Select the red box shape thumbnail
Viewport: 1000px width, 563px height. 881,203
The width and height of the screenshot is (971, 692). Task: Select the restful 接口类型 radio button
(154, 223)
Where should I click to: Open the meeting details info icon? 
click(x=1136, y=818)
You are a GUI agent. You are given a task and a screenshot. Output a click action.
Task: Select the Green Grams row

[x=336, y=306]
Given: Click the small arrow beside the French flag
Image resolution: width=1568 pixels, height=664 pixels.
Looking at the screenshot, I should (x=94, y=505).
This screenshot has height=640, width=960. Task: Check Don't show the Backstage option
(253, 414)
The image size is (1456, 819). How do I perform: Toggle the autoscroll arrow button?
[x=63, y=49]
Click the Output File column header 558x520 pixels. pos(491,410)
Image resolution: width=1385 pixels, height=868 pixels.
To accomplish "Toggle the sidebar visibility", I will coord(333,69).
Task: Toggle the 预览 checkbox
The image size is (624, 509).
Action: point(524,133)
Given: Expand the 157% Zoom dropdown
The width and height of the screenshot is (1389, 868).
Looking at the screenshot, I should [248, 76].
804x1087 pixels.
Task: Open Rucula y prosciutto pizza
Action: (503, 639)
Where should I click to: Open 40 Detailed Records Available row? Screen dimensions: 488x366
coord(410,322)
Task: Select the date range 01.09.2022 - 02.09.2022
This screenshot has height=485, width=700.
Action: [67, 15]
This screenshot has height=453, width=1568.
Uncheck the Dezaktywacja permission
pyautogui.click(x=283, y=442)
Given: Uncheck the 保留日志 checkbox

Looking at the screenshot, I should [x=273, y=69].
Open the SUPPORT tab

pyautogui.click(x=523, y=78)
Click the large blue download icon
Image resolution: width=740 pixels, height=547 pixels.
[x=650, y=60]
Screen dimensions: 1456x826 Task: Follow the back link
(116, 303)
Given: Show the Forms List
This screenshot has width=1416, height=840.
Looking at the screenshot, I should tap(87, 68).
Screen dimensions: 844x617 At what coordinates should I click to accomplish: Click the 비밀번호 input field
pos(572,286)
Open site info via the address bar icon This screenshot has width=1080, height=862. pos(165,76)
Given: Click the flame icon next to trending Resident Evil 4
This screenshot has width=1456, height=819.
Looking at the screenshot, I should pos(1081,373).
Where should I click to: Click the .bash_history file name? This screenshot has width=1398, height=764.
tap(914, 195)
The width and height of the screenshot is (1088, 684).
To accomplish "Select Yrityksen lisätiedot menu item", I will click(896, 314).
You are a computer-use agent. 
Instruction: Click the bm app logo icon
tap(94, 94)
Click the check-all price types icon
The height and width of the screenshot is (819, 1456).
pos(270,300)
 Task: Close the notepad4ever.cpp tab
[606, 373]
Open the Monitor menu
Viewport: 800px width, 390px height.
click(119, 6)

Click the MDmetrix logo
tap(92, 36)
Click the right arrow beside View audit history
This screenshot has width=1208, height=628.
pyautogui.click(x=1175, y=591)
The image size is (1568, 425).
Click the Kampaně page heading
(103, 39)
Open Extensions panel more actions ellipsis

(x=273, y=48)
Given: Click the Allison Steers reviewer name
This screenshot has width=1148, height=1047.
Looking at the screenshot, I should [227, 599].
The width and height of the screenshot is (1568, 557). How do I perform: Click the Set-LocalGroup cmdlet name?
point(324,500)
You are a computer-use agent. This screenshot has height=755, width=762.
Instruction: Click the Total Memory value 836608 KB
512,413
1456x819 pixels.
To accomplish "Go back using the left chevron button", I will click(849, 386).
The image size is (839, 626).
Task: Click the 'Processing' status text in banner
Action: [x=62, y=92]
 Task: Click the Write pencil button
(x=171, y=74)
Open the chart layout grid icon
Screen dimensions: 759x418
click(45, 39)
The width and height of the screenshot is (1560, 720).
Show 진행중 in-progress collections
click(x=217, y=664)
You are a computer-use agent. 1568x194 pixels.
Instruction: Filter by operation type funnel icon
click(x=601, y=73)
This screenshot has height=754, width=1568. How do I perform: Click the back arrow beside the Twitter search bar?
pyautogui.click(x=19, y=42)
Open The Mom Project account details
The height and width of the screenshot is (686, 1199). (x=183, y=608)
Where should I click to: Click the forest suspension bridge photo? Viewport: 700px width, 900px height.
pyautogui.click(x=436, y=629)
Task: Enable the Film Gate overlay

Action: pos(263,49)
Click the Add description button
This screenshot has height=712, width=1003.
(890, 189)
• • •
Please reproduce all of the data above, keeping every line as it is.

Select the red box shape thumbnail
Viewport: 1000px width, 563px height. 881,203
The width and height of the screenshot is (971, 692). Task: Select the restful 接口类型 radio button
(154, 223)
Where should I click to: Open the meeting details info icon? 
click(x=1136, y=818)
You are a GUI agent. You are given a task and a screenshot. Output a click action.
Task: Select the Green Grams row

[x=336, y=306]
Given: Click the small arrow beside the French flag
Image resolution: width=1568 pixels, height=664 pixels.
Looking at the screenshot, I should (x=94, y=505).
This screenshot has height=640, width=960. Task: Check Don't show the Backstage option
(253, 414)
The image size is (1456, 819). How do I perform: Toggle the autoscroll arrow button?
[x=63, y=49]
Click the Output File column header 558x520 pixels. pos(491,410)
Image resolution: width=1385 pixels, height=868 pixels.
To accomplish "Toggle the sidebar visibility", I will coord(333,69).
Task: Toggle the 预览 checkbox
The image size is (624, 509).
Action: point(524,133)
Given: Expand the 157% Zoom dropdown
The width and height of the screenshot is (1389, 868).
Looking at the screenshot, I should [248, 76].
804x1087 pixels.
Task: Open Rucula y prosciutto pizza
Action: (503, 639)
Where should I click to: Open 40 Detailed Records Available row? Screen dimensions: 488x366
coord(410,322)
Task: Select the date range 01.09.2022 - 02.09.2022
This screenshot has height=485, width=700.
Action: [67, 15]
This screenshot has height=453, width=1568.
Uncheck the Dezaktywacja permission
pyautogui.click(x=283, y=442)
Given: Uncheck the 保留日志 checkbox

Looking at the screenshot, I should [x=273, y=69].
Open the SUPPORT tab

pyautogui.click(x=523, y=78)
Click the large blue download icon
Image resolution: width=740 pixels, height=547 pixels.
[x=650, y=60]
Screen dimensions: 1456x826 Task: Follow the back link
(116, 303)
Given: Show the Forms List
This screenshot has width=1416, height=840.
Looking at the screenshot, I should tap(87, 68).
Screen dimensions: 844x617 At what coordinates should I click to accomplish: Click the 비밀번호 input field
pos(572,286)
Open site info via the address bar icon This screenshot has width=1080, height=862. pos(165,76)
Given: Click the flame icon next to trending Resident Evil 4
This screenshot has width=1456, height=819.
Looking at the screenshot, I should pos(1081,373).
Where should I click to: Click the .bash_history file name? This screenshot has width=1398, height=764.
tap(914, 195)
The width and height of the screenshot is (1088, 684).
To accomplish "Select Yrityksen lisätiedot menu item", I will click(896, 314).
You are a computer-use agent. 
Instruction: Click the bm app logo icon
tap(94, 94)
Click the check-all price types icon
The height and width of the screenshot is (819, 1456).
pos(270,300)
 Task: Close the notepad4ever.cpp tab
[606, 373]
Open the Monitor menu
Viewport: 800px width, 390px height.
click(119, 6)

Click the MDmetrix logo
tap(92, 36)
Click the right arrow beside View audit history
This screenshot has width=1208, height=628.
pyautogui.click(x=1175, y=591)
The image size is (1568, 425).
Click the Kampaně page heading
(103, 39)
Open Extensions panel more actions ellipsis

(x=273, y=48)
Given: Click the Allison Steers reviewer name
This screenshot has width=1148, height=1047.
Looking at the screenshot, I should [227, 599].
The width and height of the screenshot is (1568, 557). How do I perform: Click the Set-LocalGroup cmdlet name?
point(324,500)
You are a computer-use agent. This screenshot has height=755, width=762.
Instruction: Click the Total Memory value 836608 KB
512,413
1456x819 pixels.
To accomplish "Go back using the left chevron button", I will click(849, 386).
The image size is (839, 626).
Task: Click the 'Processing' status text in banner
Action: [x=62, y=92]
 Task: Click the Write pencil button
(x=171, y=74)
Open the chart layout grid icon
Screen dimensions: 759x418
click(45, 39)
The width and height of the screenshot is (1560, 720).
Show 진행중 in-progress collections
click(x=217, y=664)
You are a computer-use agent. 1568x194 pixels.
Instruction: Filter by operation type funnel icon
click(x=601, y=73)
This screenshot has height=754, width=1568. How do I perform: Click the back arrow beside the Twitter search bar?
pyautogui.click(x=19, y=42)
Open The Mom Project account details
The height and width of the screenshot is (686, 1199). (x=183, y=608)
Where should I click to: Click the forest suspension bridge photo? Viewport: 700px width, 900px height.
pyautogui.click(x=436, y=629)
Task: Enable the Film Gate overlay

Action: pos(263,49)
Click the Add description button
This screenshot has height=712, width=1003.
(890, 189)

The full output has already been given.